Record excerpts –
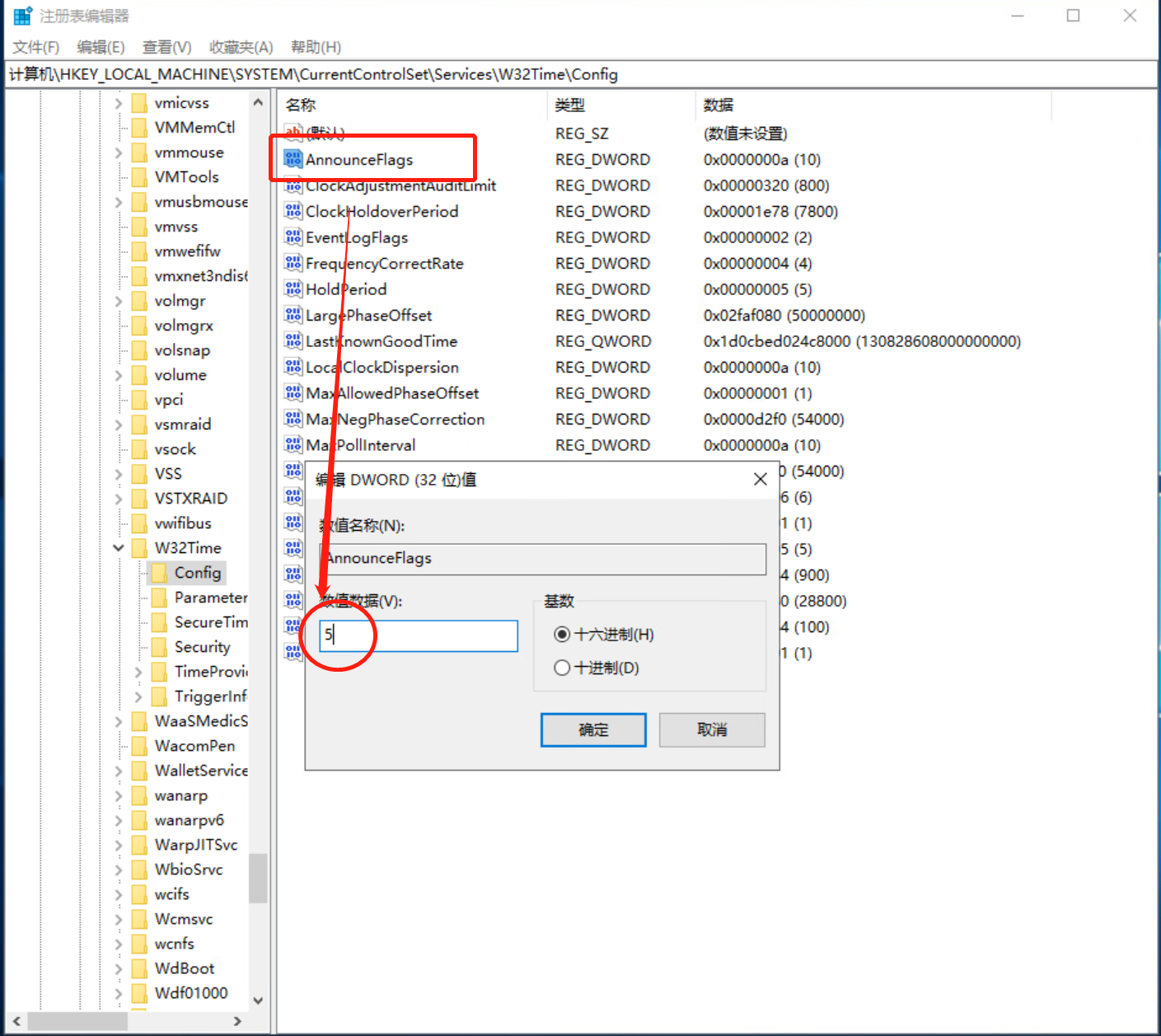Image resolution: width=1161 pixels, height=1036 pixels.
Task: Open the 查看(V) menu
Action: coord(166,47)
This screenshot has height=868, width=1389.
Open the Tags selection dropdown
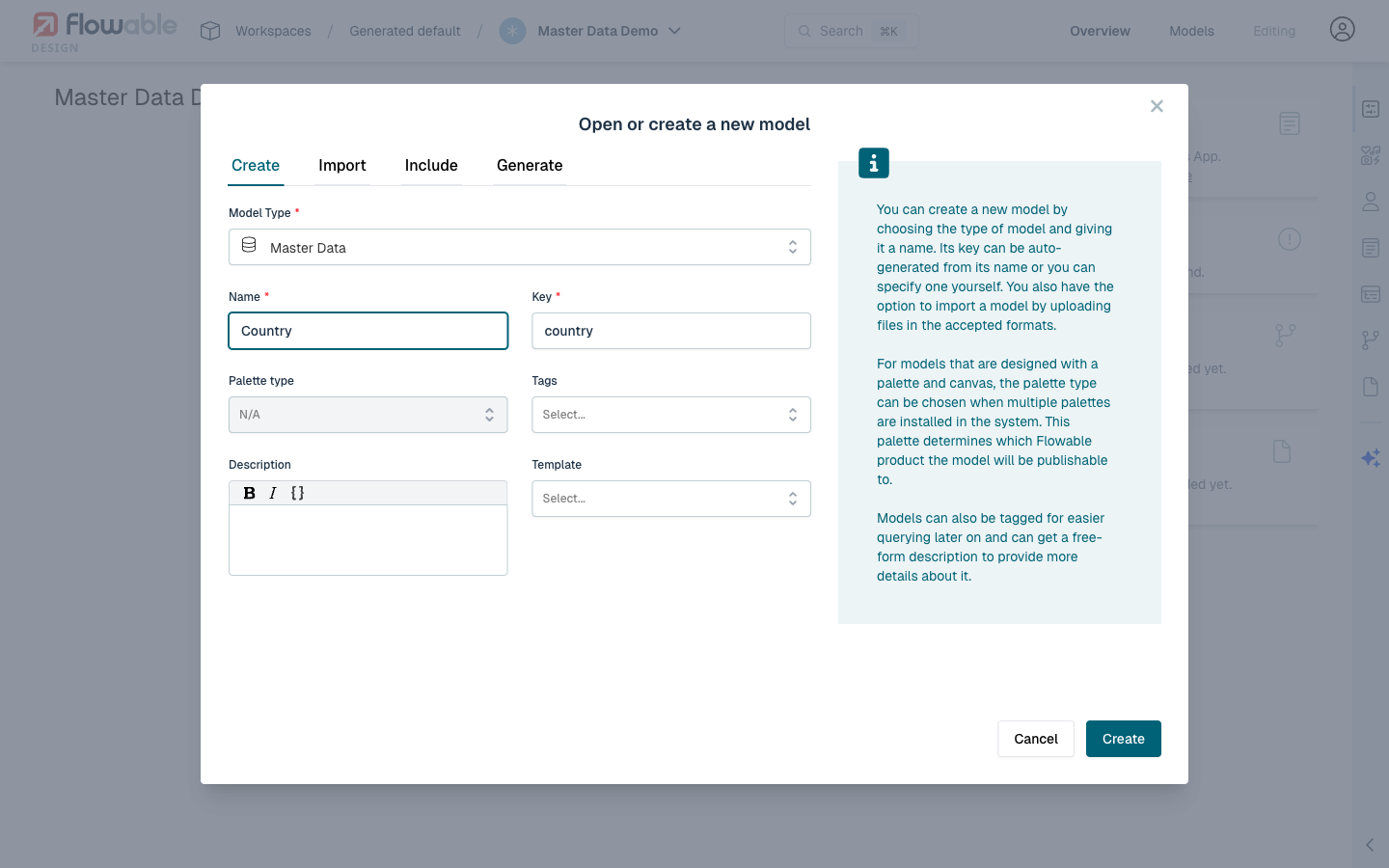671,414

...

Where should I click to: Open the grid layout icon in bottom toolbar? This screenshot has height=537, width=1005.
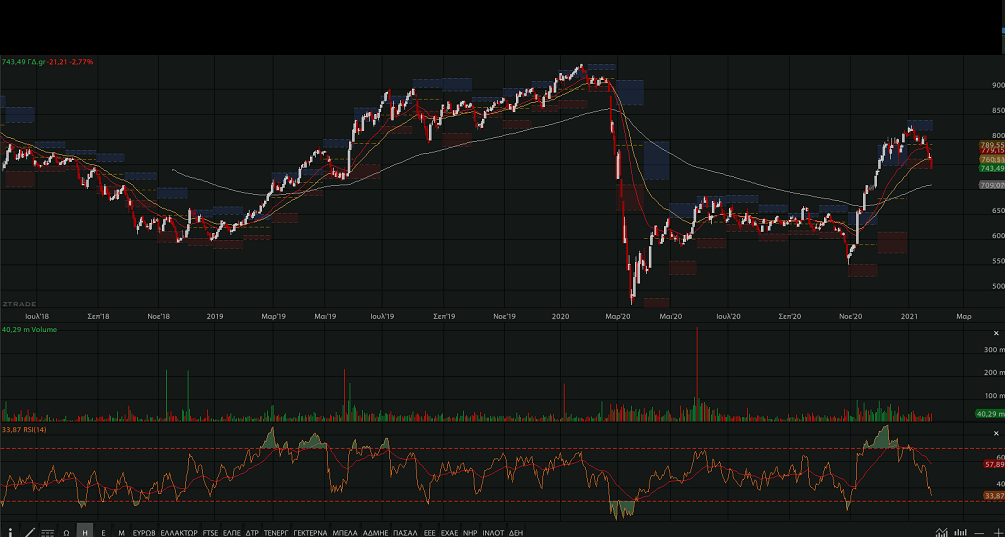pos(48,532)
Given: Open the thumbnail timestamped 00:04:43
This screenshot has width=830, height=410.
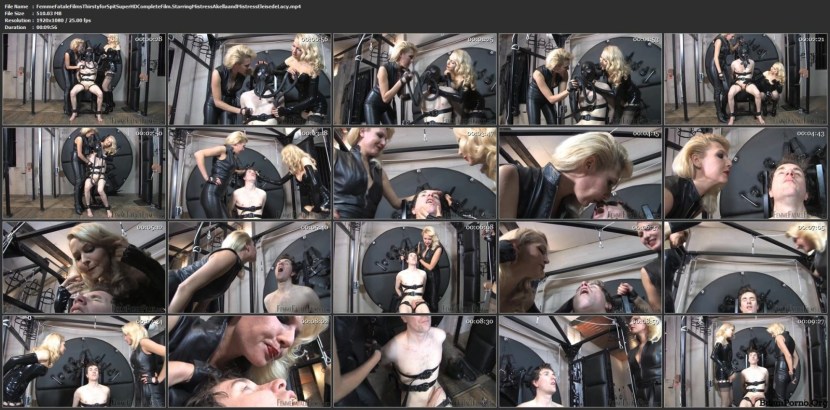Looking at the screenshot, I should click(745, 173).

Written task –
Copy the entries starting at the line containing "Given: Open the" and ending at the line containing "Looking at the", with "thumbnail" swapped for "preview image" and everything else left the same. Don't include the pictures.

Task solution –
Given: Open the preview image timestamped 00:04:43
This screenshot has width=830, height=410.
Looking at the screenshot, I should click(745, 173).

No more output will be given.